RE: Re: [DISCUSS] FLIP-Draft - Amazon CloudWatch Metric Sink Connector

Daren Wong Wed, 09 Apr 2025 00:14:08 -0700

Hi Ahmed,

Thanks for the detailed feedback and questions

Just a quick note that after gathering you and Hong’s feedback, I have updated 
the design to remove “CloudWatchMetricInput” model and introduce 
“MetricWriteRequest” instead, and we will expose an element converter that user 
can implement to convert from a generic input type to the static output type, 
i.e “MetricWriteRequest”.

> What about python API? this is sth we should consider ahead since the 
> abstract element converter doesn't have a Flink type mapping to be used from 
> python, this is a issue we faced with DDB before

For python DataStream API, with the updated approach, I think we could expose 
the element converter in “flink-python” package [1] that user can import and 
implement to convert from their FlinkType to “MetricWriteRequest”. 

> Is CloudWatchMetricInput a newly introduced model class, I couldn't find it 
> in the sdkv2, If we are introducing it then it might be useful to add to the 
> FLIP since this is part of the API.

Yes, “MetricWriteRequest” is a newly introduced model class. Thanks I have 
added it to the FLIP. 

> I am not quite sure I follow, are you suggesting we introduce a specific new 
> converter class or relay that to users? also since you mentioned FLIP-171, 
> are you suggesting to implement this sink as an extension to Async Sink, in 
> that case It is more confusing to me how we are going to use the map function 
> with the AsyncSink.ElementConvertor.

Thanks for pointing this out, Hong made a suggestion in his comment that I 
think helped clarify on this as well.

We will expose an “ElementConvertor” that converts from user defined input type 
to a static output type called “MetricWriteRequest”. Hence, user can provide 
their own element convertor logic and they can freely define their own input 
type.

> What do you propose to Bounded (Batch) and Unbounded (Streaming) them 
> differently? I can't find a specific thing in the FLIP

Thanks for flagging this, based on the current sink design, I think it should 
be able to support both batch and streaming mode without requiring different 
ways of handling or batching the records in the AsyncSinkWriter, but please let 
me know if there’s gap in my understanding here.

> I am not in favor of doing this as this will complicate the schema validation 
> on table creation, maybe we can use the whole schema as dimensions excluding 
> the values and the count, let me know your thoughts here.
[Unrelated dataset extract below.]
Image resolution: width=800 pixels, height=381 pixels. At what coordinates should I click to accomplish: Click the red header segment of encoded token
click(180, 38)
I agree it complicates the schema, and yes I am open to explore options to 
simplify it.

My thoughts are if we want to exclude the values and counts from schema, then 
we need another way to provide information to the Sink so that it knows which 
column in the RowData corresponds to the values and counts that should be in 
the CW MetricDatum. And I believe the challenge here is we can’t expose 
ElementConvertor for TableAPI/SQL use cases here. Therefore, alternatives I can 
think of are:

* Option 1: Make “values” and “counts” as reserved keywords to be used in the 
conversion from RowData to MetricDatum. Downside of this is user may want to 
name their column differently based on their use case/context or may want to 
reserve these keywords for something else.
* Option 2: Introduce a set of prefix to identify them, i.e “VALUES_”, 
“COUNTS_”. This approach is not worth it for me as it merely shifts the 
complexity from table option to table column naming.
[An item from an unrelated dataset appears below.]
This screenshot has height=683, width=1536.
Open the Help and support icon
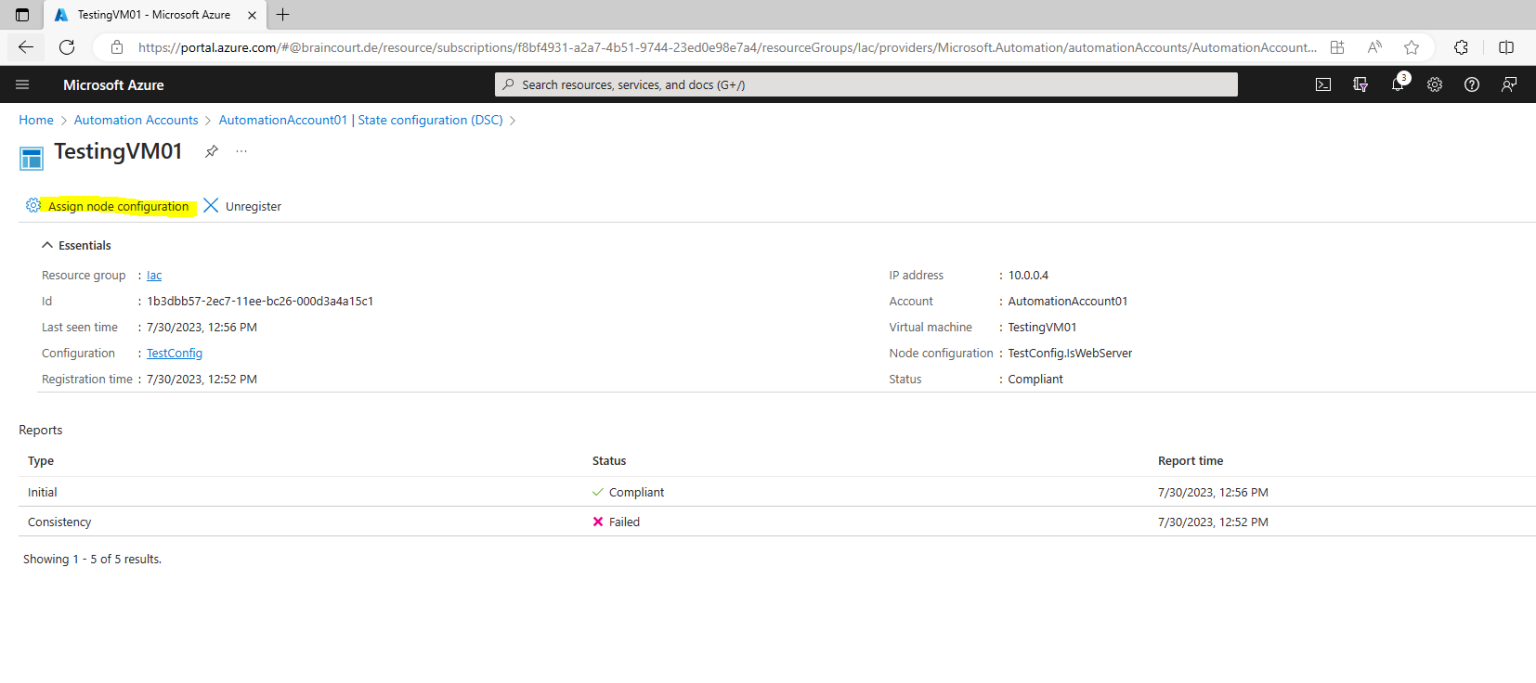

Also, note that values and counts are optional here, so user can choose to not 
define them in table options if for example they are using StatisticSet instead 
of Values and Counts. Making these options optional also help simplify the 
usage of schema.

> So we are making the metric part of the row data? have we considered not 
> doing that instead and having 1 table map to 1 metric instead of namespace? 
> It might be more suitable to enforce some validations on the dimensions 
> schema this way. Ofc this will probably have is introduce some intermediate 
> class in the model to hold the dimensions, values and counts without the 
> metric name and namespace that we will extract from the sink definition, let 
> me know your thoughts here?

Yes, the proposal is to make metricName part of row data, and yes that means 1 
table per namespace. 

The reason for 1 table per metricName is because it is aligned with CW 
PutMetricDataRequest API interface which is mentioned by Hong. Other 
considerations I had was on flexibility, for example 1 table per namespace can 
support/cater for 1 table per metricName use cases but not vice versa. 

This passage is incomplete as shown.